The amendments to the ESM Treaty were signed on 27 January 2021 by all Eurozone Member States and their ratification by Member States' parliaments is ongoing. By mid-2023, all eurozone members except Italy have ratified the agreement amending the ESM Treaty. In December 2023, the lower house of the Italian parliament voted against the ratification of the amendments to the ESM Treaty, thus suspending the finalization of the ESM Treaty reform.

==Organization==
The ESM is an intergovernmental organization established under public international law, and located in Luxembourg City. It has about 145 personnel, who are also responsible for the EFSF. The organization is led by a managing director appointed for a five-year term. The first managing director Klaus Regling was appointed in 2012.

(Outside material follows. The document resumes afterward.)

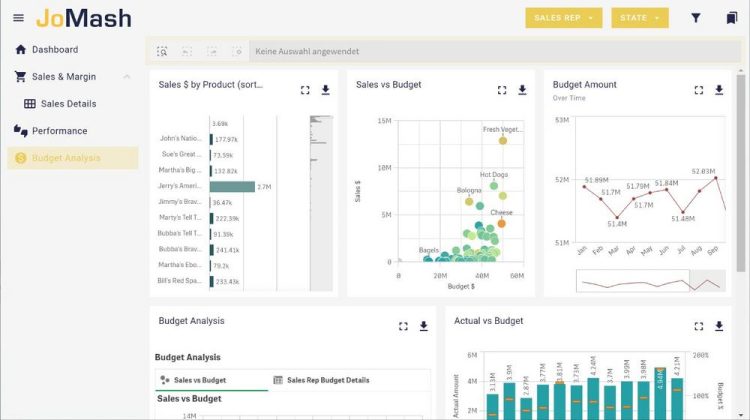Expand Sales $ by Product chart fullscreen
Screen dimensions: 750x420
pyautogui.click(x=305, y=90)
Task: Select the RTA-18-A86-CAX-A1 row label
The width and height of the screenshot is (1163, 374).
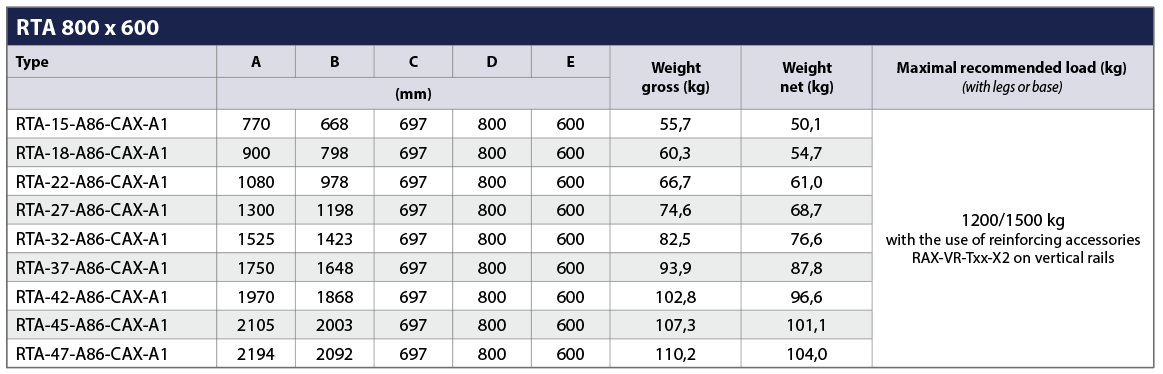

Each member state appoints a governor (and alternate) for the board of governors, which can either be chaired by the President of the Euro Group or by a separate elected chair from amongst the governors themselves. In 2012, Jean-Claude Juncker (Luxembourg) was appointed to this position. The board consists of Ministers of Finance of the member states. The Board of Directors consists of 20 members "of high competence in economic and financial matters". Each member state appoints one Director and an alternate.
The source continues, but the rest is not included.